The EA Play 2019 stream featured a brief, two-minute discussion of Anthem with one theme repeated often, and that was that going forward it would be the voice of the players that mattered most in designing the future of the game. Live Service Lead Producer Ben Irving sat down to chat about the future of the game.
Irving moved right into the Cataclysm event currently live on the Public Test Servers (PTS) for players to play and provide feedback. Irving was quickly grounded back into reality when prompted with “It’s been an interesting four months for Anthem. What have you guys learned, what are you pivoting [to], what’s happening?”
Irving stated that they have learned a lot of lessons recently, and that one of the most important was listening to player feedback. They worked to get the new PTS update out and then decided now they will wait to hear what the player tells them is good or needing improvement through feedback.
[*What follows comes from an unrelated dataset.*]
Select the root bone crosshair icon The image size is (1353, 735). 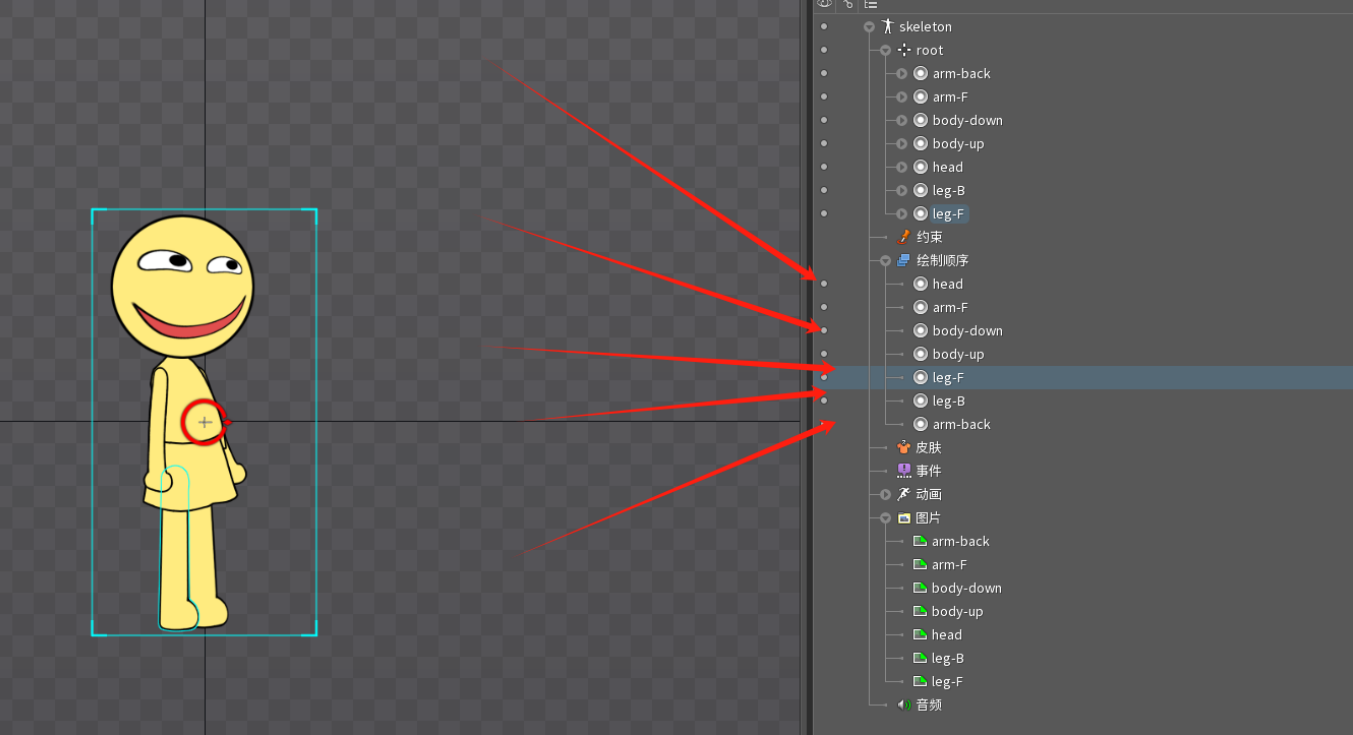pos(904,50)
Essentially, Irving summarized the new direction for Anthem by stating that “It doesn't matter what we think. It only matters what the players think. They’re the ones playing the game. If they love it, great. If they don’t, they’ll tell us the feedback and we’ll do our best to address it.”
The interview with Irving wrapped as quickly as it began, and the two minutes of discussion were a momentary blip in the three and a half hour EA Play steam. What should players make of the information?
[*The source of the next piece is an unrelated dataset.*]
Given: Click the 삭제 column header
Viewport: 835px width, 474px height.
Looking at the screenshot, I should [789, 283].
There are few major points to address. First, EA did not apologize for any of its actions, nor did they even acknowledge the stark difference between their proposed vision for the game and the watered-down buggy mess that was given to players.
We here at TheGamer have discussed at length why this is problematic. For Irving to say that suddenly it is the player’s feedback that matters means one of a few things. Either the statement is completely disingenuous, and Anthem will continue as it has, or it is genuine in its message, which begs the question: What the hell have they been doing with player feedback since the launch of the game?
Next is this idea that players will dictate design. Well, no, that is extremely problematic from a design perspective. Are players interested in designing a game, or do they want to experience the initial vision presented long ago? To pivot from completely ignoring the playerbase to now supposedly making key design choices on their opinions seems like a swing too far in the other direction.
Time will tell, for now the first and most basic step will be to see if player feedback is taken as seriously as they say it will in the current PTS for Cataclysm. Failing to do that would basically serve as the final nail in the coffin.